- Required work:
Swap "Validity value" for "Expiry value" in everything from the line containing "Screen dimensions: 722x444" down to the line containing "[x=25, y=132]", and return only those lines, leaving the pictures out.

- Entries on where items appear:
........

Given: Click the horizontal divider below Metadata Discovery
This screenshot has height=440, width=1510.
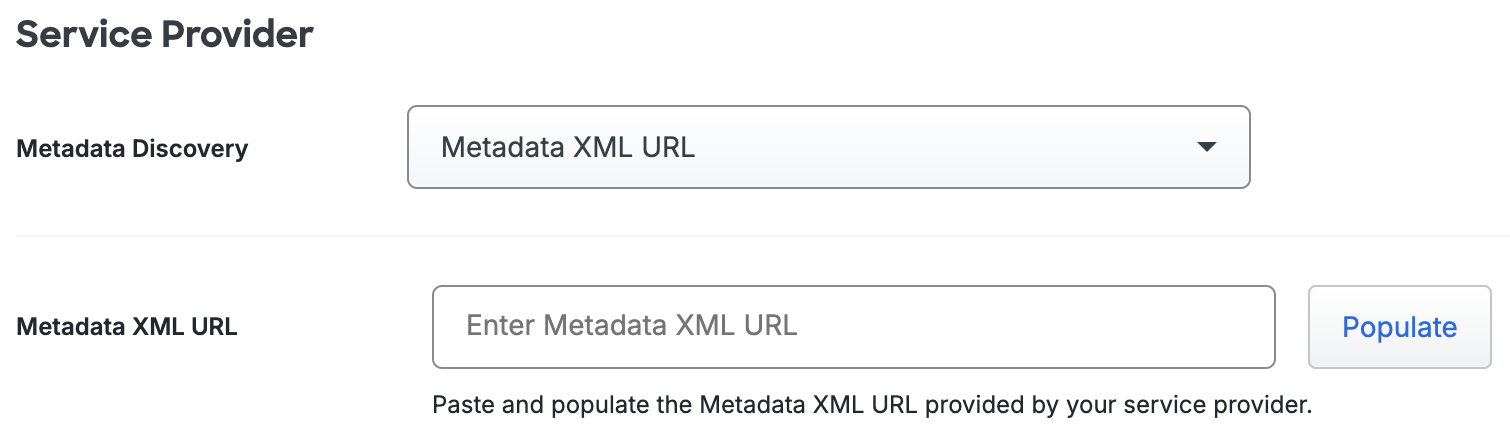Looking at the screenshot, I should point(760,236).
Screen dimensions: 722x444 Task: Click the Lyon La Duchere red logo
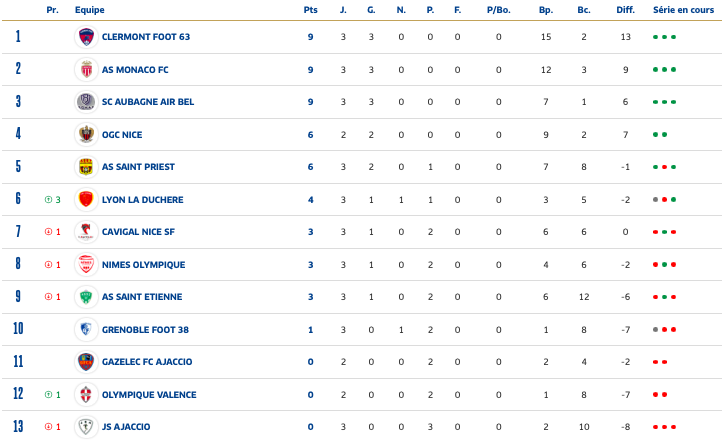tap(86, 199)
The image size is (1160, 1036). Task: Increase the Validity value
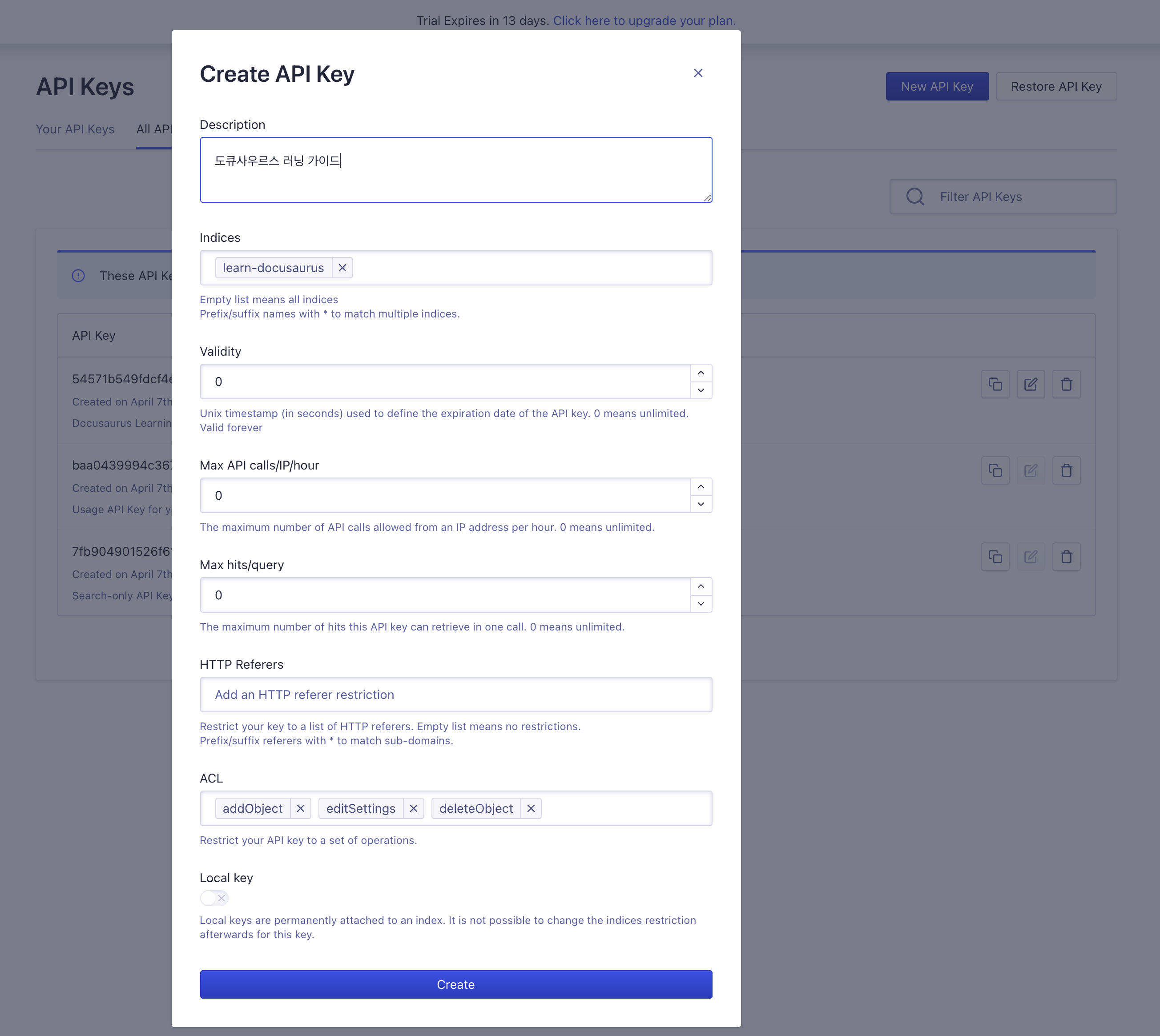tap(701, 373)
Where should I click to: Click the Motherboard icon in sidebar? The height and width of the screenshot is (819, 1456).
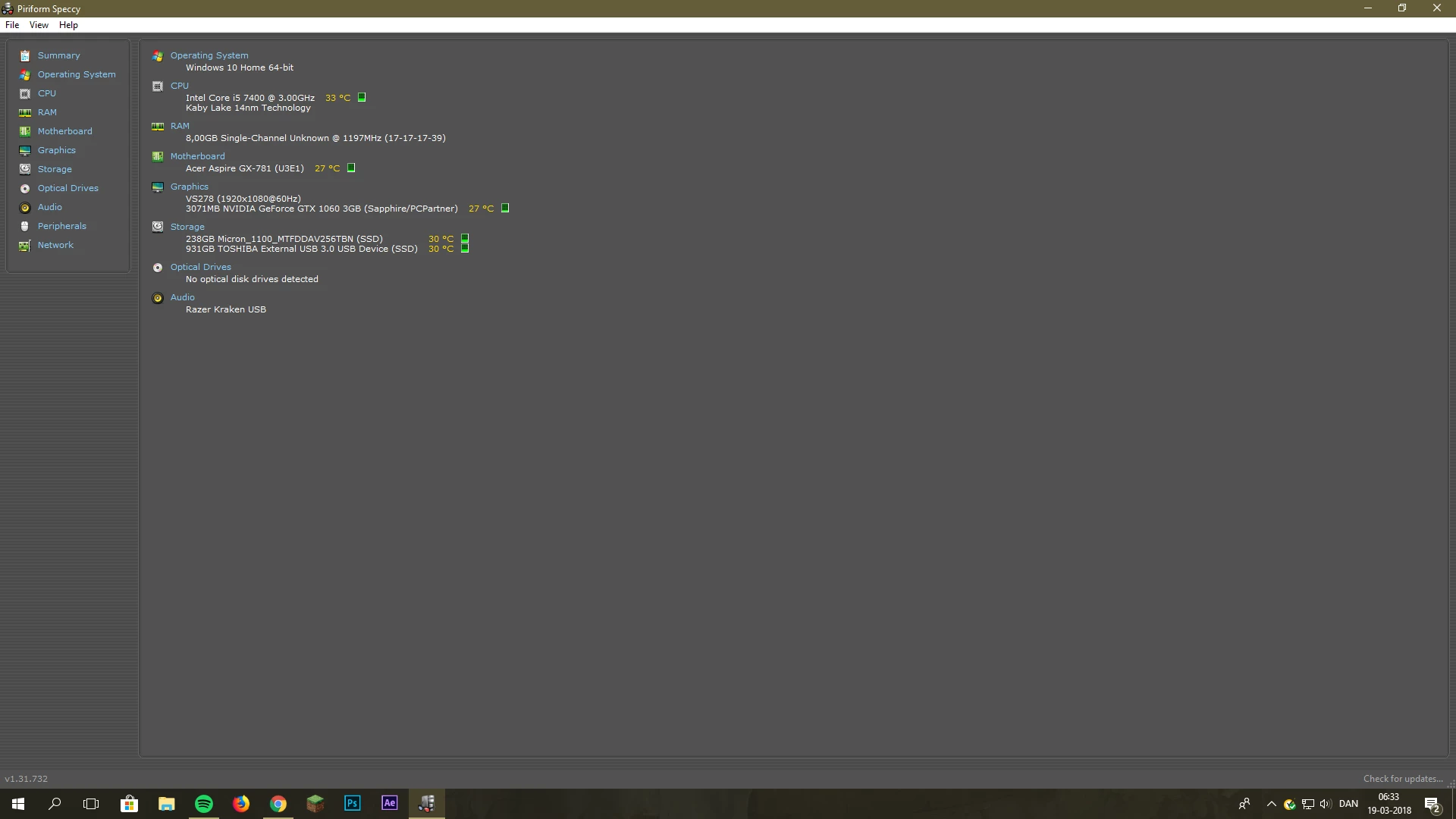[x=25, y=132]
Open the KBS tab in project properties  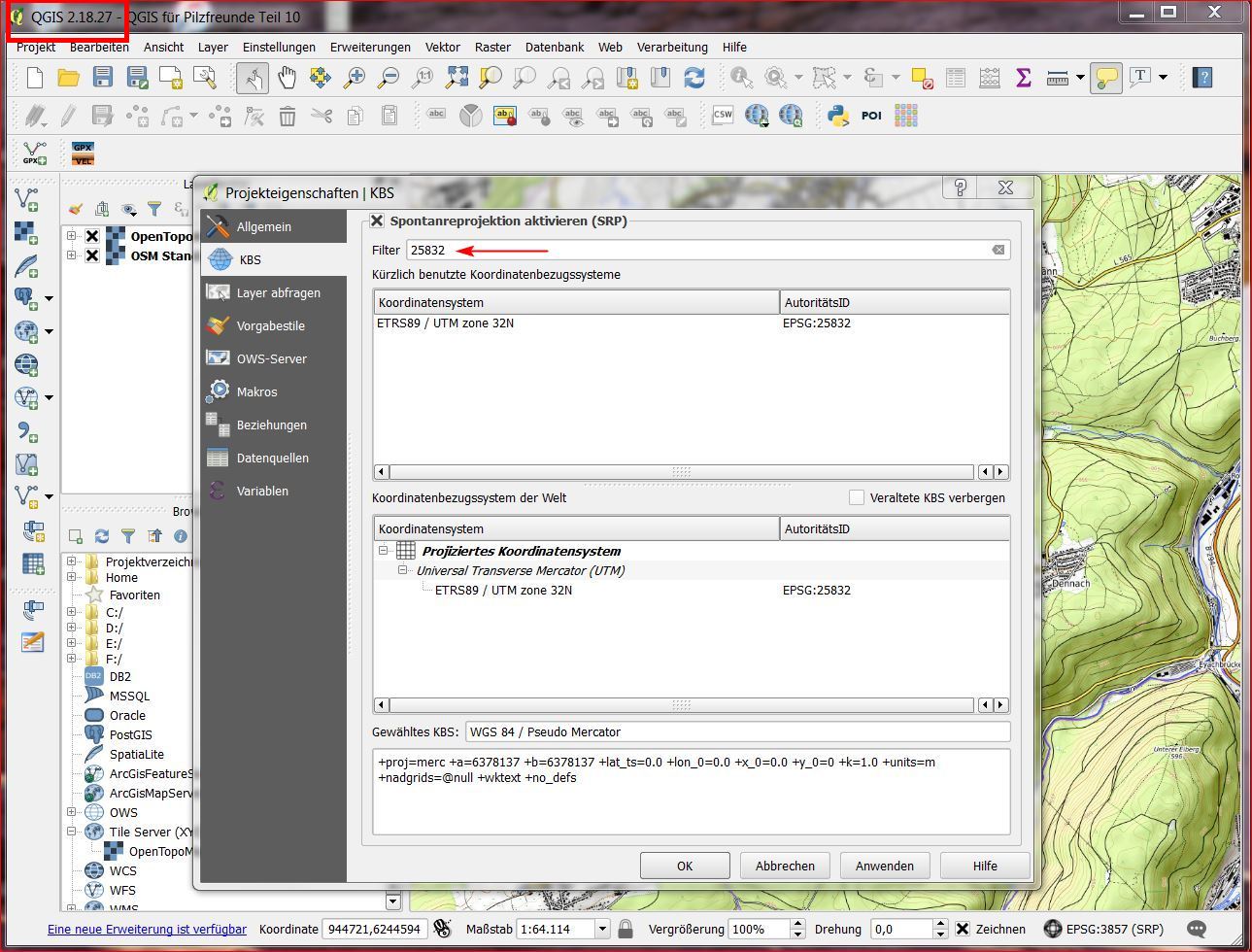(250, 259)
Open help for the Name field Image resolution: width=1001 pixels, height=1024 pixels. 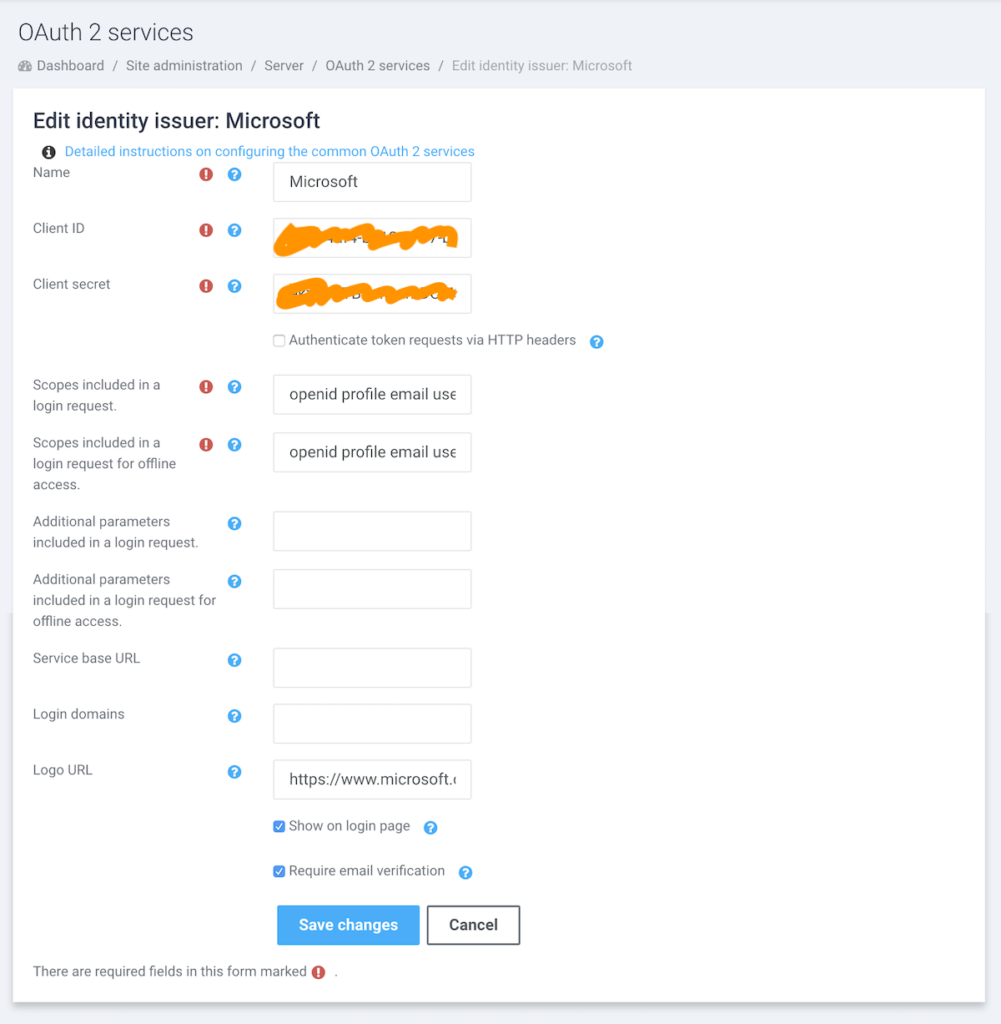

........

- Response:
Screen dimensions: 722x444 Task: Click the Lyon La Duchere red logo
tap(86, 199)
The image size is (1160, 1036). Task: Increase the Expiry value
tap(701, 373)
Where should I click to: Click the Motherboard icon in sidebar? The height and width of the screenshot is (819, 1456).
[x=25, y=132]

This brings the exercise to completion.